I am a commercial pesticide applicator in New York City. The thing about bedbugs is that most people refuse to treat these pest because they cant afford too, so what I suggest is that both tenant and building owner split the cost. The longer they procrastinate the more these pest spread,also I would like for council women Gail stewart to look into investigating and inspecting cab stations and their cars for these critters.

7 nobugsonme March 20, 2009 at 10:34 pm

Hi Julius,

I definitely think the taxi and car service situation is worth looking into. Many PCOs have mentioned them.

However, I am not sure that having tenants and landlords split the cost of PCO treatment will make matters better. Yes, the laws in NYC mean landlords are generally liable. (There are, we’re told, some exceptions, but we don’t fully understand them.)

There are other localities where tenants are held liable to treatment. Reports from those places tell us many tenants simply won’t report bed bug problems because they can’t pay or won’t pay.

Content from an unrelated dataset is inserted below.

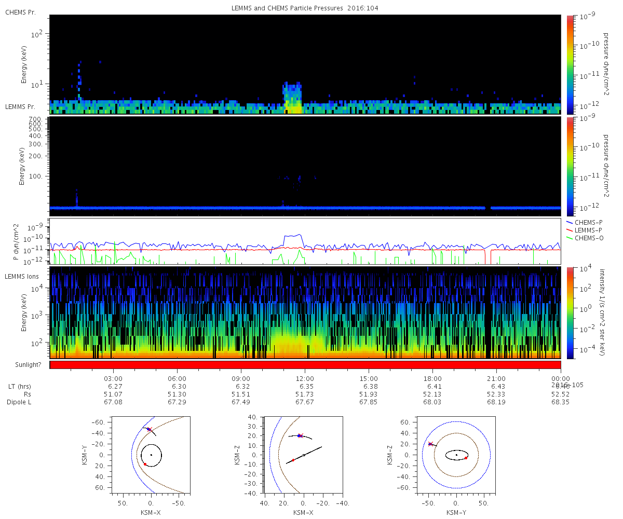
Task: Click the bright CHEMS pressure burst near 12:00
Action: (293, 98)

Additionally, since adjacent units need to be inspected and often need to be treated, neighbors will be reluctant to pay for this unless they have obvious and troubling signs that they have the problem. If the PCO thinks my neighbors need treatment, I’d like it done. But I don’t see how that would happen if I have to convince them to get on board. (And yes, I can see that landlords often don’t get adjacent units inspected or treated if need be, but the smart ones can see it helps avoid an entirely infested building down the line.)

How would splitting the cost between landlords and tenants ensure people reported bed bugs promptly and sought treatment for them as early as possible AND that adjacent units were dealt with appropriately?